Actions to take:
• A. According to the crime roundup, how many of the 21 defendants in the casino money laundering case are fugitives?
• B. Summarize the crime roundup in two sentences.

Text excerpt:
#####
A Brief Look at Crime 04/17 – 04/23

London attack: Terrorist was in debt from playing lottery scratchcards

Westminster terrorist Khalid Masood racked up debts feeding an addiction to Lotto scratchcards. The jihadist, 52, was struggling to pay off two payday loans when he was shot dead outside Parliament. He was also behind with his taxes and had struck a deal to cough up £100 ($125) a month. But he was so hooked on scratchcards he continued to blow a fortune on them, an ex-flatmate in Birmingham revealed. Masood, whose car and gun rampage last month killed five, also continually nipped to the supermarket for booze. Raviyar Sadiqi, who runs the store, said: “He bought scratchcards — a lot of them — and smelt of alcohol.” The killer’s former flatmate confirmed: “He had a problem with gambling and booze.

21 charged in casino-based money laundering scheme

Federal authorities are moving to dismantle what they describe as a multistate, multimillion-dollar money laundering operation with the indictments of 21 people accused of using counterfeit cards and stolen account numbers for cash withdrawals and retail purchases at casinos and luxury stores. The case is the latest in an FBI crackdown on money laundering in Las Vegas, but the alleged criminal behavior extended far beyond city borders, according to the 47-count indictment unsealed last month in federal court. Eleven of the defendants are in custody, being held on money laundering and related charges, and 10 are fugitives. Authorities say the scheme lasted from 2013 until the arrests, which occurred earlier this year in several states across the country. Prosecutors are seeking upward of $6 million in forfeiture — a response, they say, to fraudulent proceeds obtained through the use of counterfeit cards and “card skimming” technology. The indictment details a lavish lifestyle enjoyed by those charged in the conspiracy, and legal filings reveal that Las Vegas served as the operation’s home base.
#####
Data excerpt:
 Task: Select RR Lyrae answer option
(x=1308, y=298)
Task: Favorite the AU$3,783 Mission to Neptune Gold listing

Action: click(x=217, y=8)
#####
Solutions to the exercise:
• A. 10

• B. Westminster attacker Khalid Masood, whose car and gun rampage killed five, owed money on two payday loans and back taxes while spending heavily on lottery scratchcards and alcohol. Separately, 21 people have been indicted in a multistate, multimillion-dollar money laundering scheme based in Las Vegas that used counterfeit cards and stolen account numbers at casinos and luxury stores.